***** Data records

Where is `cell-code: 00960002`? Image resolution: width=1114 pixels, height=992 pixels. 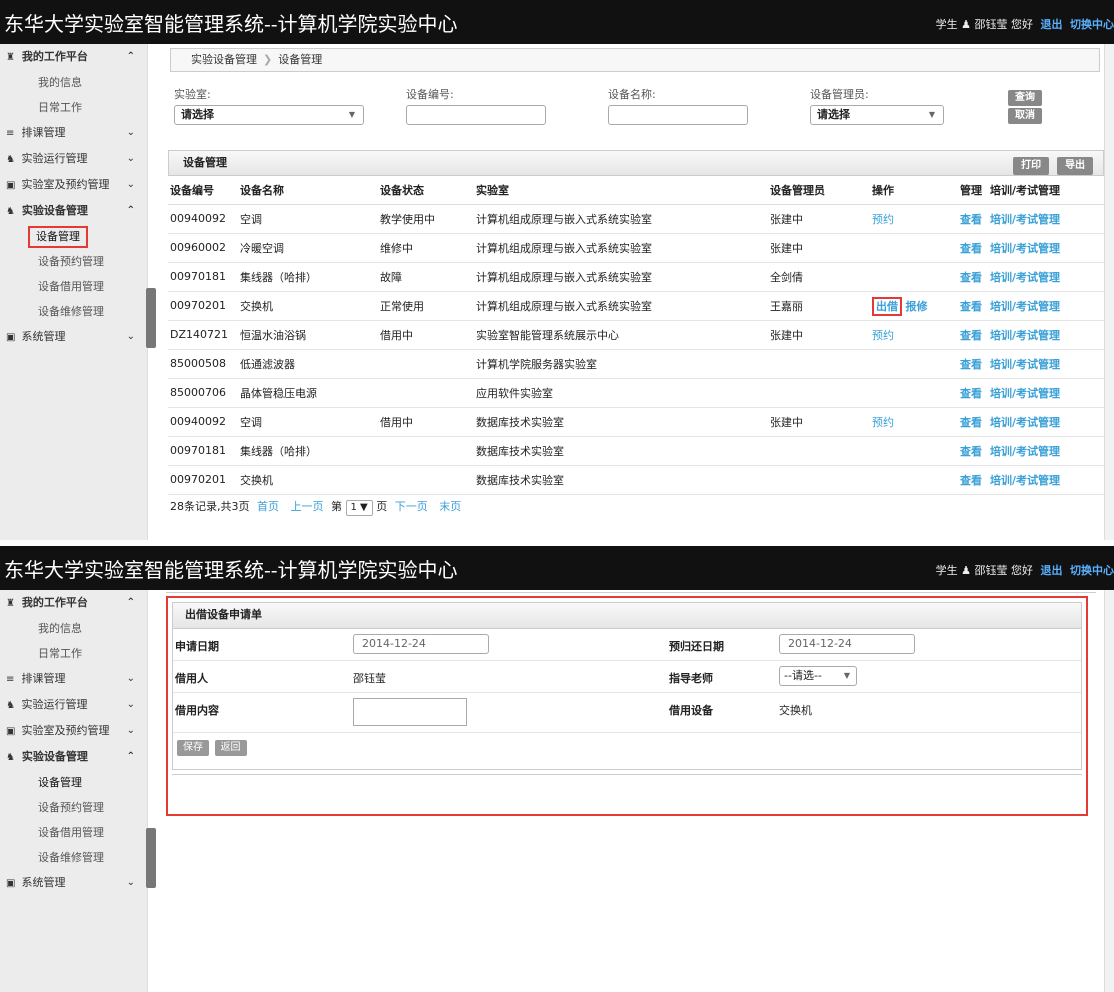
cell-code: 00960002 is located at coordinates (203, 248).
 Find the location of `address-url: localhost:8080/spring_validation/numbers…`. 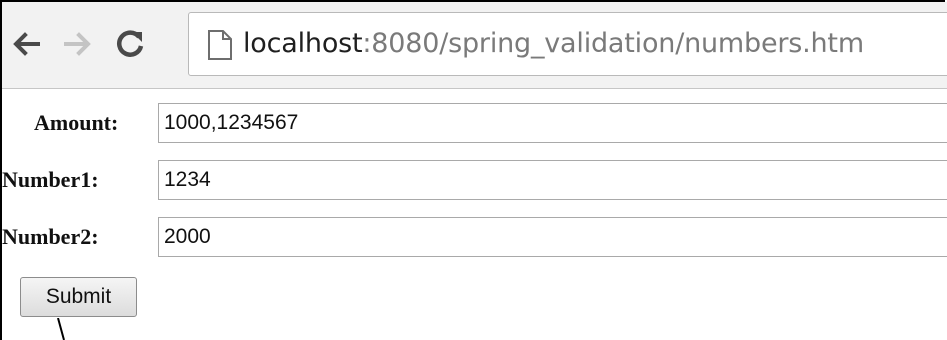

address-url: localhost:8080/spring_validation/numbers… is located at coordinates (554, 44).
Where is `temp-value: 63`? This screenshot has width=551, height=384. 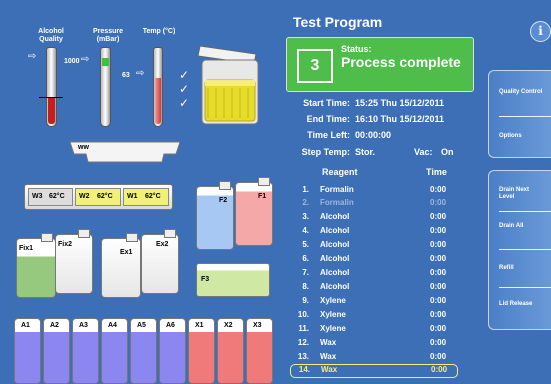 temp-value: 63 is located at coordinates (126, 76).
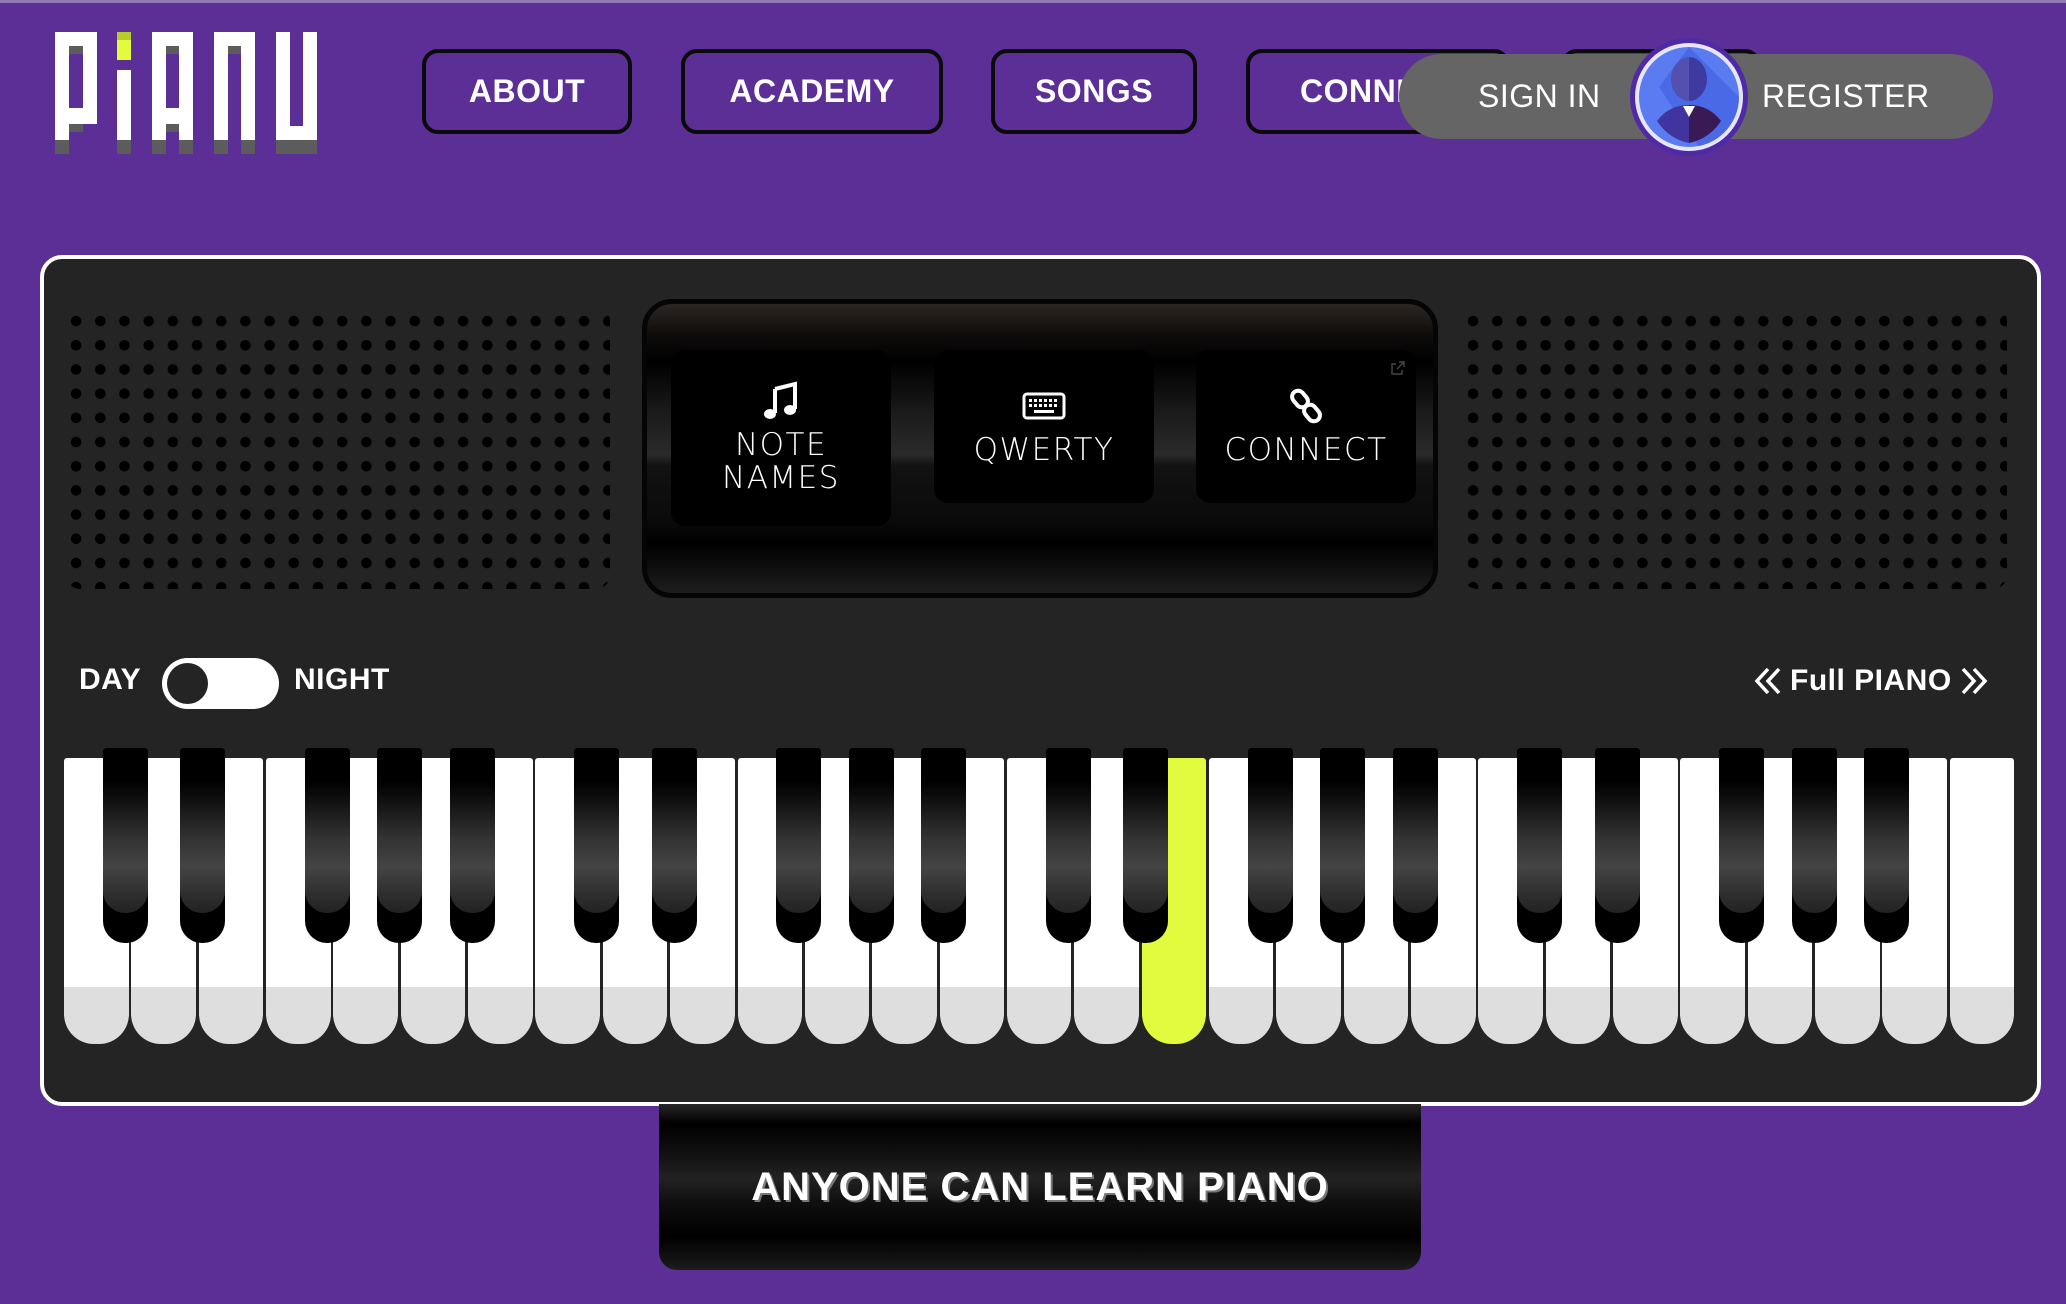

**********

What is required:
Output the entries from the first line through the line containing "cell-code: 00960002 is", both lines included, and omit the pictures.

Answer box:
Where is `cell-code: 00960002`? Image resolution: width=1114 pixels, height=992 pixels. 
cell-code: 00960002 is located at coordinates (203, 248).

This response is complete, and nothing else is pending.